I choose discipline…this week anyway

We must all suffer from one of two pains: the pain of discipline or the pain of regret. The difference is discipline weighs ounces while regret weighs tons.
       –Jim Rohn

So, I’ve been suffering the pain of discipline lately–back working on the edit-from-hell. Sorry haven’t posted here much. Apparently there are only so many useful words in my brain at one time, and I’ve had to use all the good ones working on my novel. All I have left for this blog are goofy ones like…scuttlebutt or blanche or twaddle.

Christmas was nice around here…nice and quiet. Maybe too quiet? I don’t know. Why is it that I really love having a quiet holiday, but then when it’s over it seems like it didn’t really happen? I don’t think I miss the chaos of a relatives-in-town mixed with small-loud-children but I almost miss the feeling of relief when things quieted back down. Maybe I need some chaos to really relish the calm. Or maybe I’ve lost my mind. You decide.

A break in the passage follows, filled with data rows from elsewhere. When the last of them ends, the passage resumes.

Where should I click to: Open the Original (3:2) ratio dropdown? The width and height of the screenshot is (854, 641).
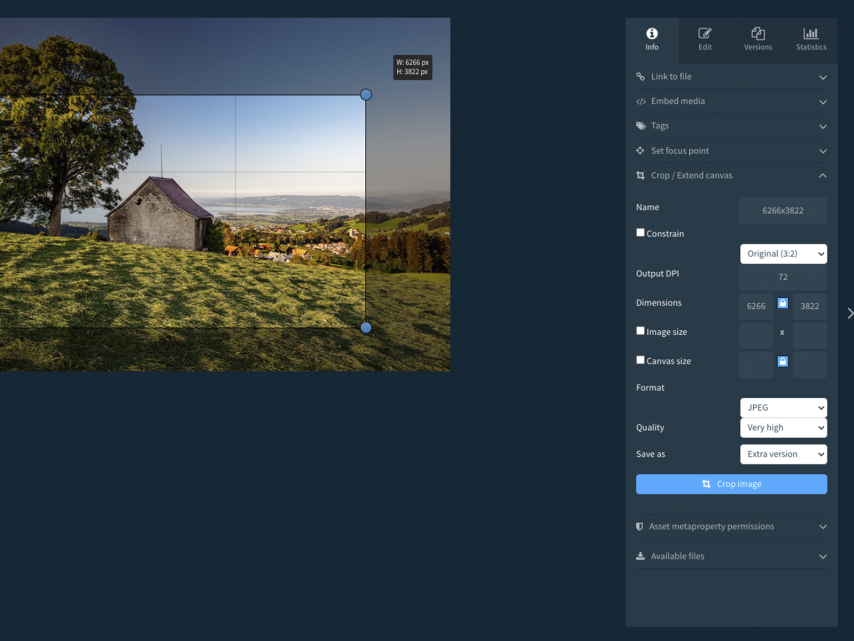click(x=783, y=254)
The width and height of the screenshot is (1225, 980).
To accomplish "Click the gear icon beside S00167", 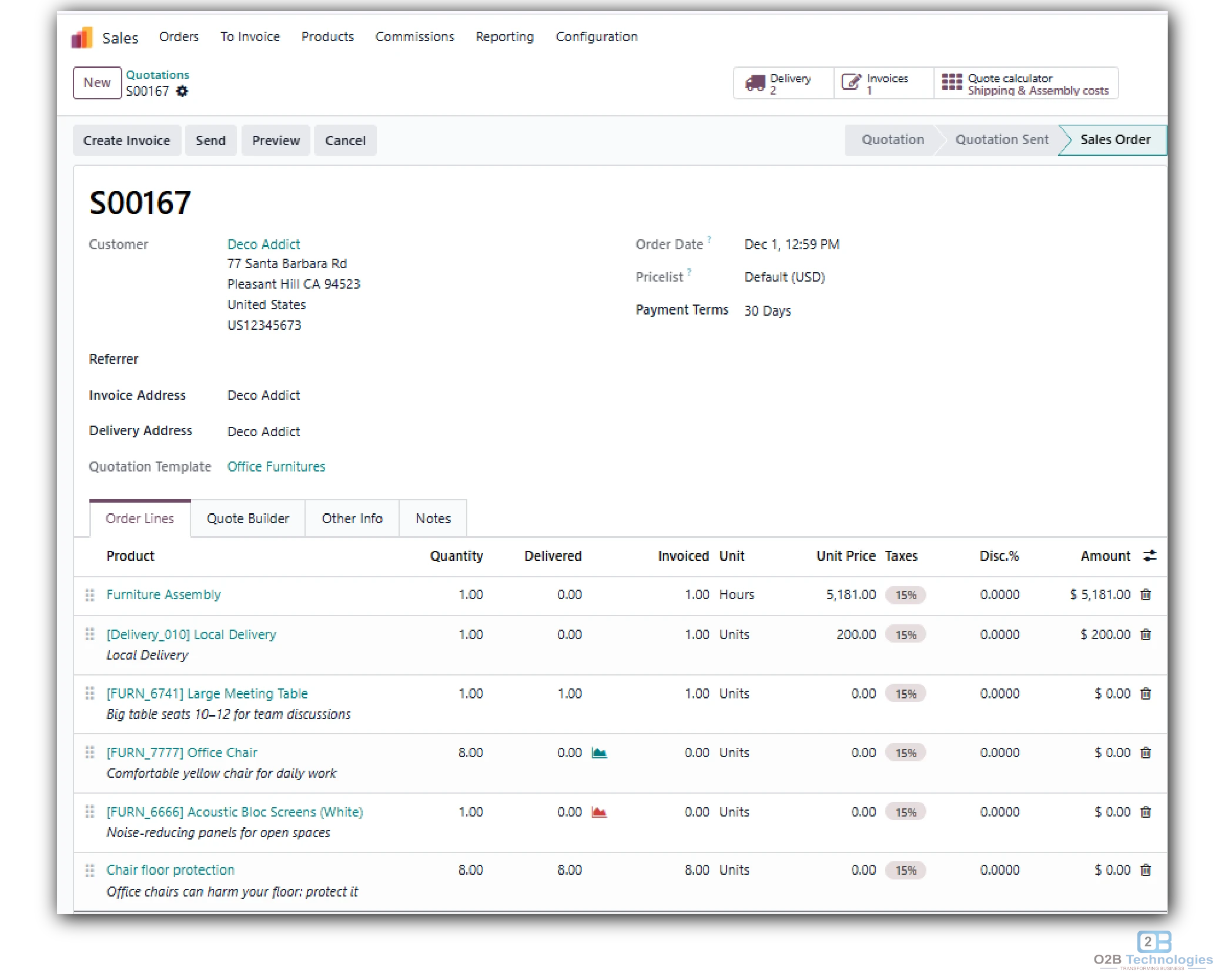I will pos(182,91).
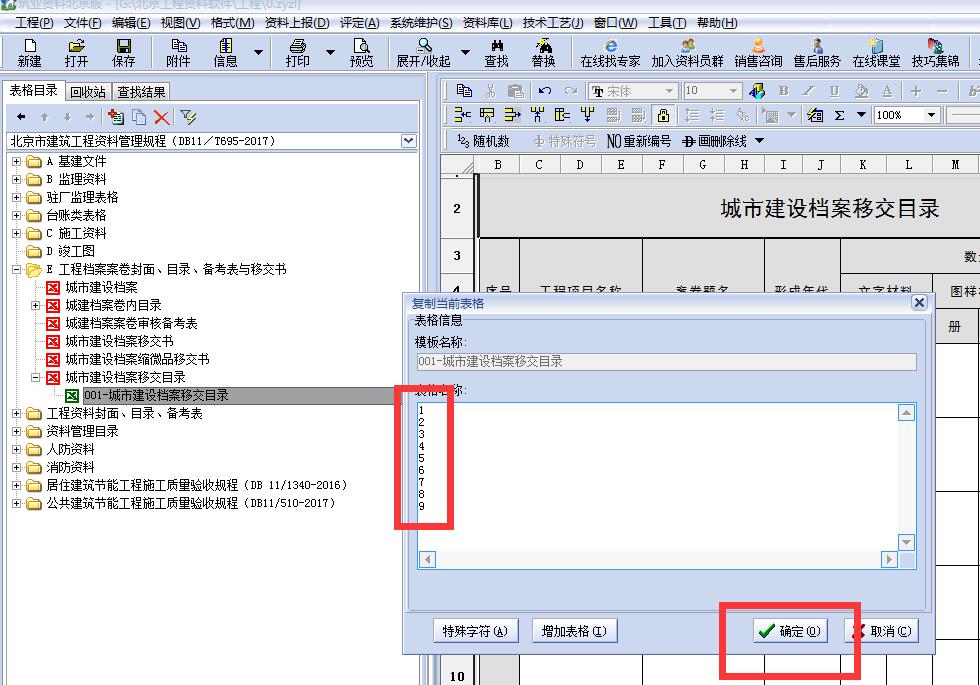Image resolution: width=980 pixels, height=685 pixels.
Task: Open the 预览 (Preview) tool
Action: (361, 52)
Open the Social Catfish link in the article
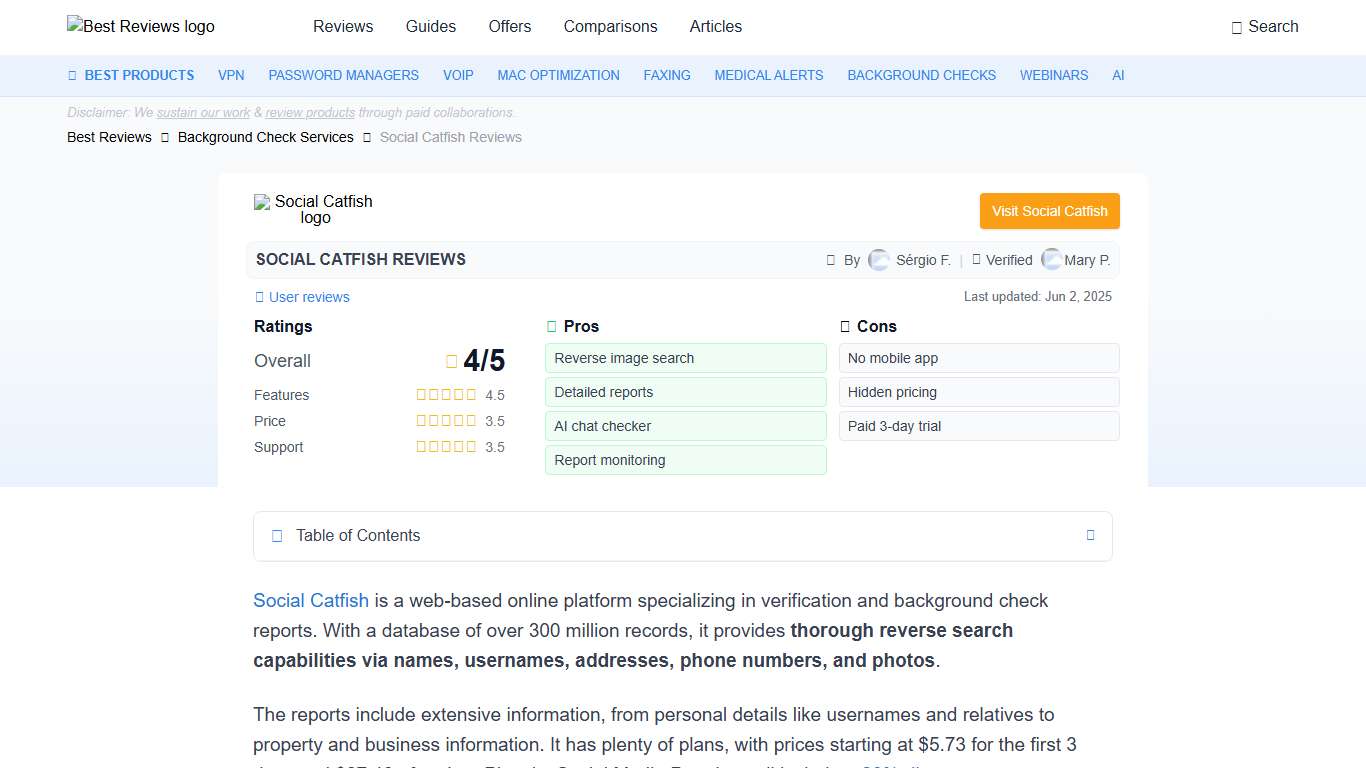 [x=310, y=600]
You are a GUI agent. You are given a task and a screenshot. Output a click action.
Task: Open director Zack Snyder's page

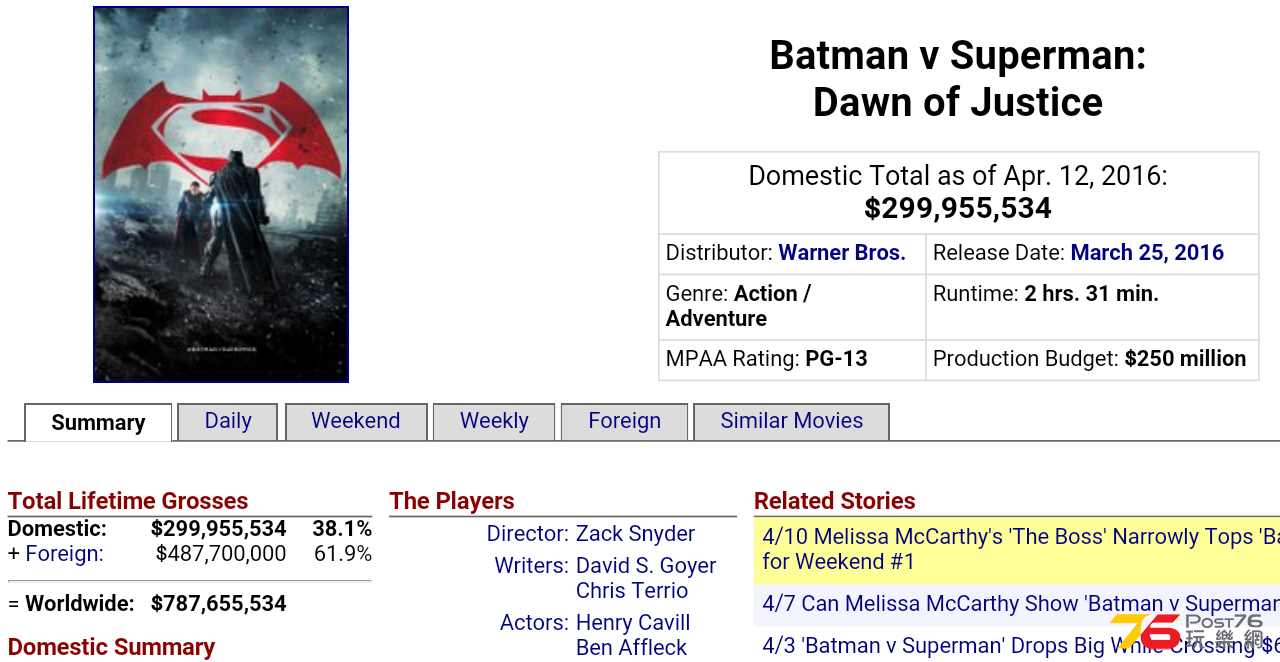tap(635, 534)
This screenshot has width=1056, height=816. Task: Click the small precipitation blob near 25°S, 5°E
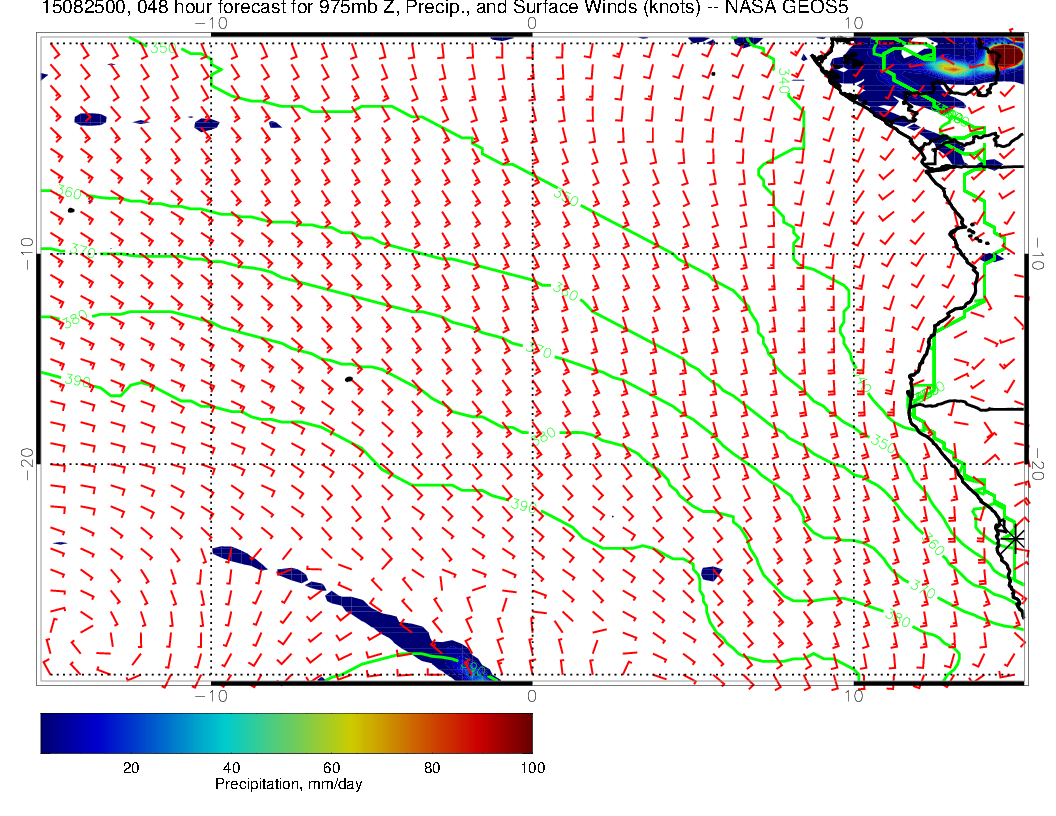(x=711, y=574)
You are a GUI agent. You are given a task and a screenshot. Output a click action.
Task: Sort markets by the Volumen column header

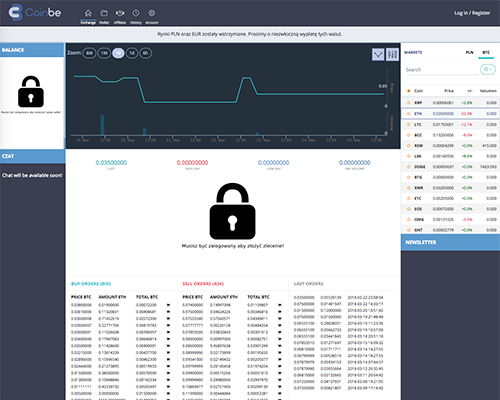[488, 91]
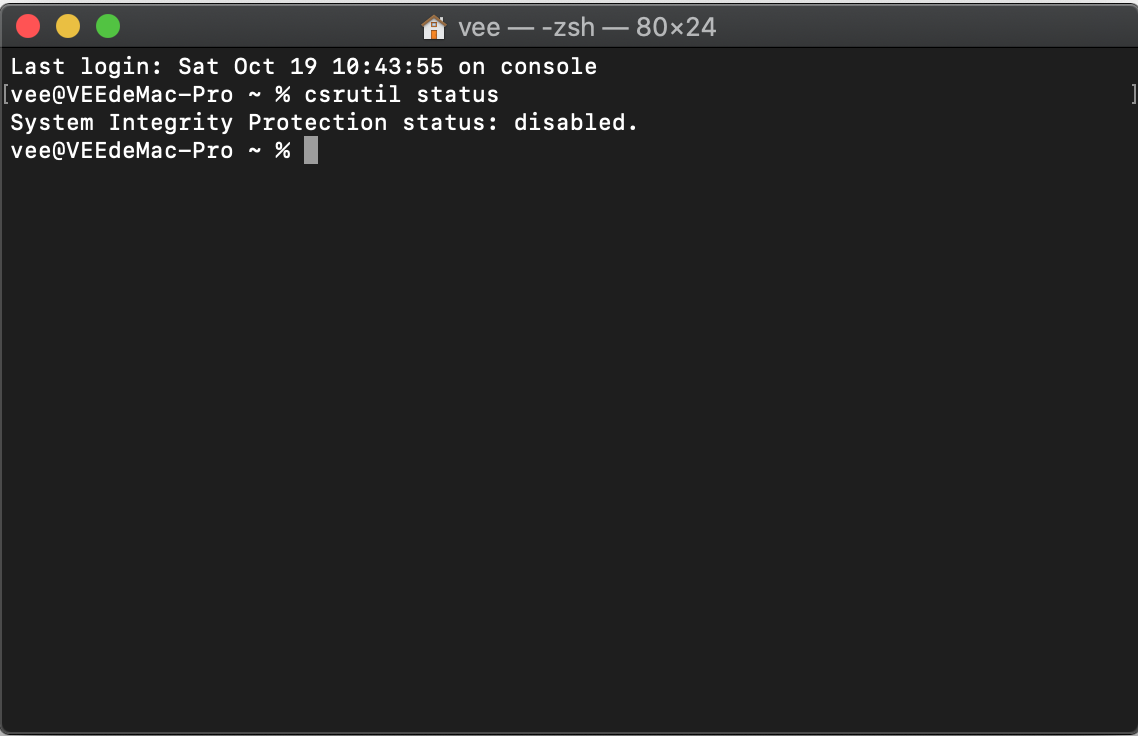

And while you’re making that decision…answer this question:

5 thoughts on “I choose discipline…this week anyway

  1. I don’t understand why you’re having so much trouble. I have had 3 whole weeks of all the time in the world all to myself, and I’ve accomplished so much diddly-squat. (I don’t seem to have any idea where comma’s go these days, I just, stick them in, anywhere. And I can’t remember if anywhere is supposed to be two words “any where”. Is this what happens when we hit 50? We lose all sense of grammar? I need a new copy of Martin, Strunk and White. Am I rambling? This comment has no discipline. LOL

    • Hahahaha–I was wondering the same thing when I read your previous comment. Who the hell is Martin? I think you need to go lie down for a few minutes or something. Ha!

  2. A certain amount of hubbub is nice for the holidays, I admit. I don’t want too much, but some is good. Now that I have loud small people living in my house, I feel no need to go anywhere or see anyone else, as they meet my hubbub needs quite well. But before they were around, I felt the need to visit with friends or family, and I suspect I will again once they’re…gone. No, I can’t even think about that right now!

    As for New Year’s Eve, not much doing here. I’ve been writing quite a bit, and I’ve also been doing some house repair work for a friend of a friend. That’s been plenty!

    Happy New Year!

    • Happy New Years right back atcha my friend! This is the year I’m going to finish this dumb book and start on another one… I really need to trade the drudgery of editing for the terror of first-drafting. It’s TIME, damn it!!